LAPPG: You and your wife, Becky have been working together for a long time. How do you two balance the work and what are some of the things you’ve learned to make this professional partnership run smoothly while maintaining your relationship since the lines can be blurry between work and home in this type of situation?
RM: Becky and I work really well as a team. Open and clear communication of expectations is key. We always talk things out. It is important to be extra support for each other. As business owners, we find ourselves worn out, overwhelmed, and stressed. We each try and take on some of that weight when it is becoming disproportionate. We also try and set boundaries. Sometimes ineffectively. During the work-from-home period of 2020-2021, it was really hard for us living with our work. I congratulate anyone who can do that, we cannot. Moving back into an office space was important for the growth of our company, but also for our mental health and being able to physically separate work and home life.
LAPPG: You also work as a director and enjoy taking a bold and cinematic approach to your projects. Your most recent short film, Desert Rose premiered at acclaimed film festivals including the Academy Qualifying HollyShorts Film Festival in Los Angeles. Congrats on that! What gear did you use to help you tell the story you wanted?

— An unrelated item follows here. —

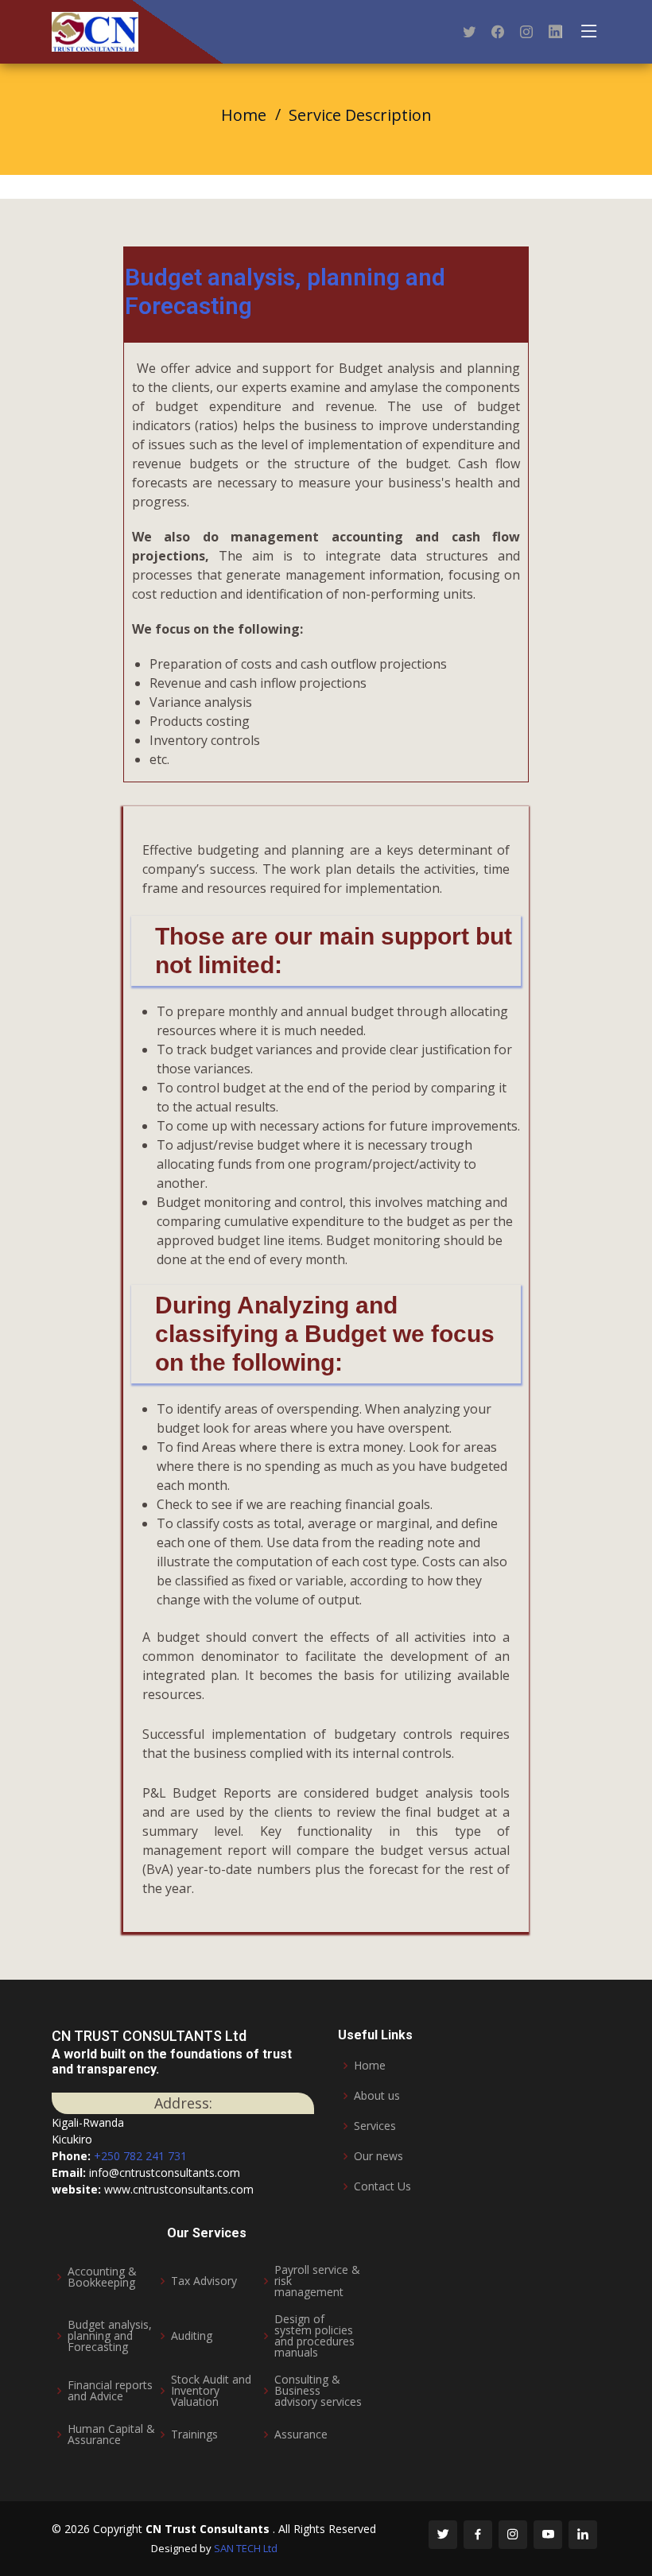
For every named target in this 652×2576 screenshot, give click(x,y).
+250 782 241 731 (140, 2155)
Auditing (191, 2335)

RM: Thank you! Desert Rose was a very fulfilling personal project and I am very excited to get my next narrative endeavor off the ground.
For Desert Rose, we shot Red Helium and used Kowa anamorphic lenses. I love the decided vintage feel of that set, it was perfect for our western. I also direct music videos and usually we do a paper edit in DaVinci Resolve. I like to put in titles that describe what is happening and edit that to the music to feel out the timing. Then we edit in Resolve and Color in Resolve. We’ve been doing that for years now, and it’s been great to see Resolve mature fully into a more-than-capable NLE. I do my own VFX on my directorial projects, using a combination of Blender, After Effects, and Resolve to build, composite, and color each VFX shot.